Segment Start: Records

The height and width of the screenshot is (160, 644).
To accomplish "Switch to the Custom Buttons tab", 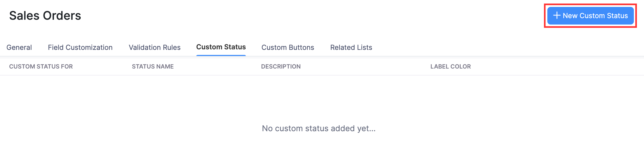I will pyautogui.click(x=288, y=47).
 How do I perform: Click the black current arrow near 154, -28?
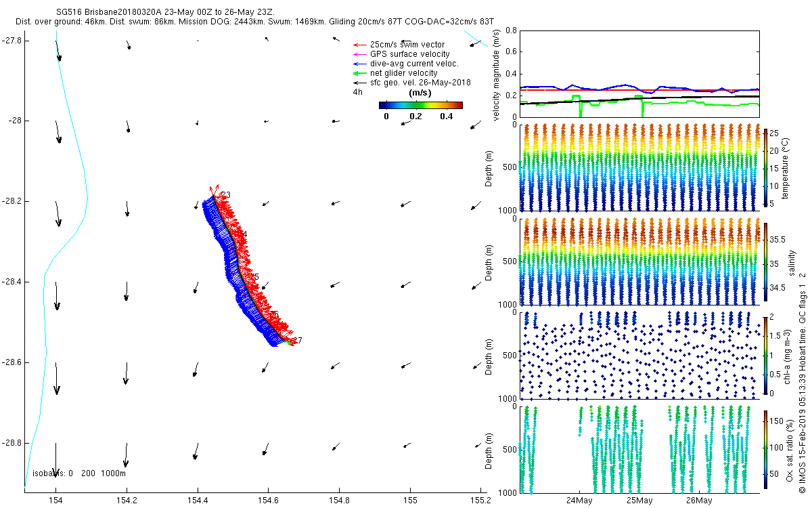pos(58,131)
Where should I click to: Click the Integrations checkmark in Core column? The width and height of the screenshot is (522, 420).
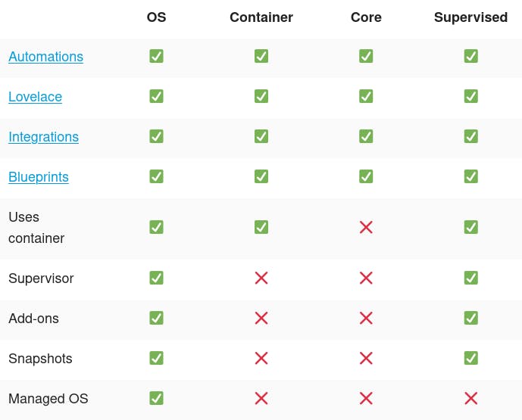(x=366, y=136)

Segment End: Records

- Instructions for the task
The lines from the one holding "Where should I" through the end of the entries are to be transcribed exactly, both ends included, with the pictures left out.

- Reply to the task
Where should I click to: Click the Integrations checkmark in Core column? The width and height of the screenshot is (522, 420).
(x=366, y=136)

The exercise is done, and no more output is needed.